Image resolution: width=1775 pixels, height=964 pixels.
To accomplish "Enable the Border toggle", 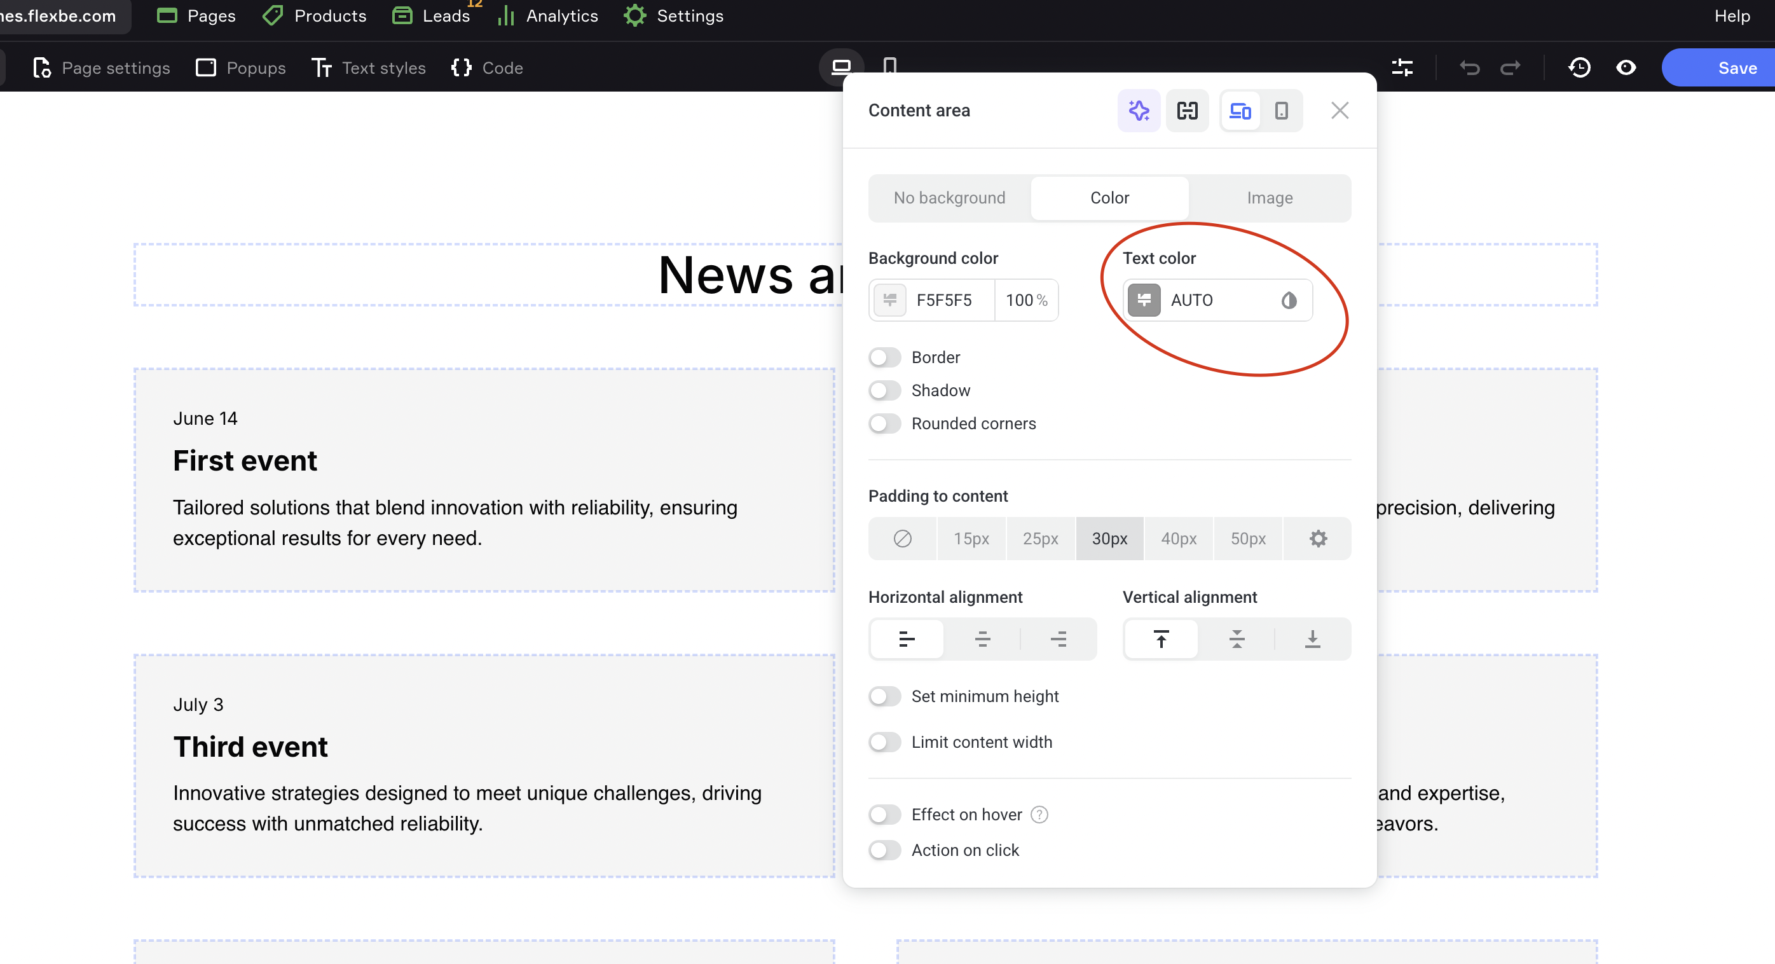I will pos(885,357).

--

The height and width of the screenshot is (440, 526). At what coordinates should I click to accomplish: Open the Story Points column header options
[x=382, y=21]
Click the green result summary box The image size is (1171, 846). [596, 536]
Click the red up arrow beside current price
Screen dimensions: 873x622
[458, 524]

==

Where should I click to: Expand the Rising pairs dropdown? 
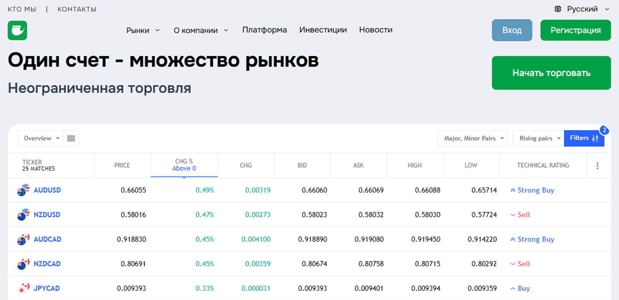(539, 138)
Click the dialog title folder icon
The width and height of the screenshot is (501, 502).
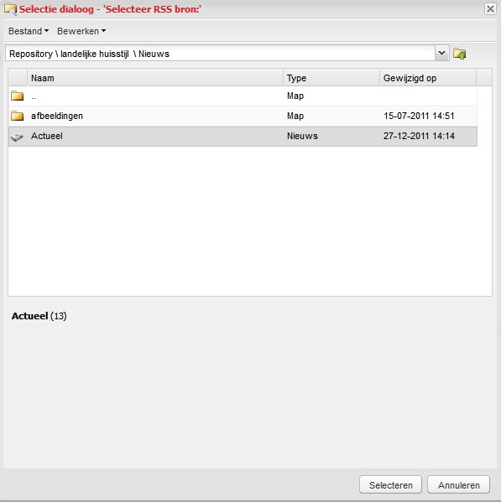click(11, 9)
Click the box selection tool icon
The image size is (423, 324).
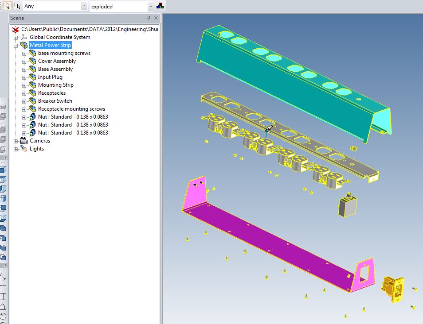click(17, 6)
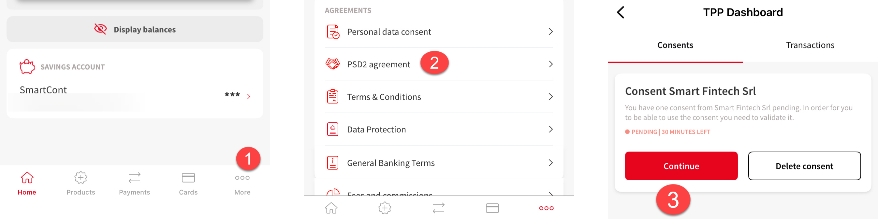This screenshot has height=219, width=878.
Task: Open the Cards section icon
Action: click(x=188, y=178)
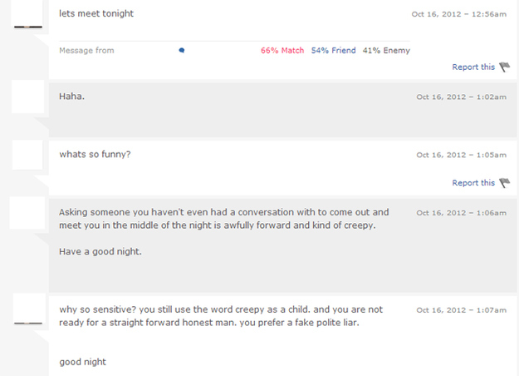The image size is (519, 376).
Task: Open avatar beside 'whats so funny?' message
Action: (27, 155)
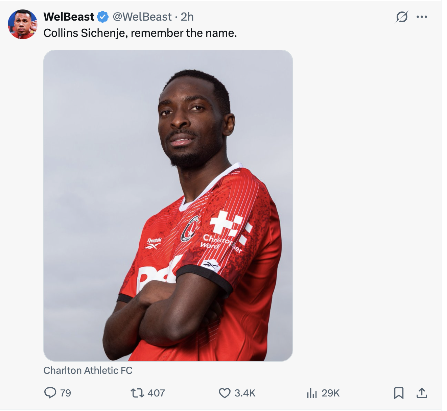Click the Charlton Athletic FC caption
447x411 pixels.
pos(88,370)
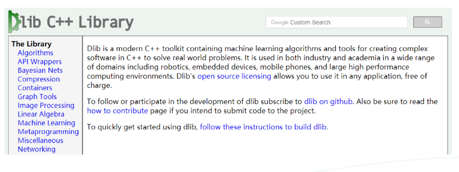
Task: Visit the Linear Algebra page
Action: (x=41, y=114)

▸ WORK TO COMPLETE:
Please retype the material between the line containing "Where should I" and the line containing "click(11, 9)", inclusive, without the pictures.

▸ TASK RESULT:
Where should I click to: Expand the Rising pairs dropdown? 
(539, 138)
Click the dialog title folder icon
The width and height of the screenshot is (501, 502).
click(11, 9)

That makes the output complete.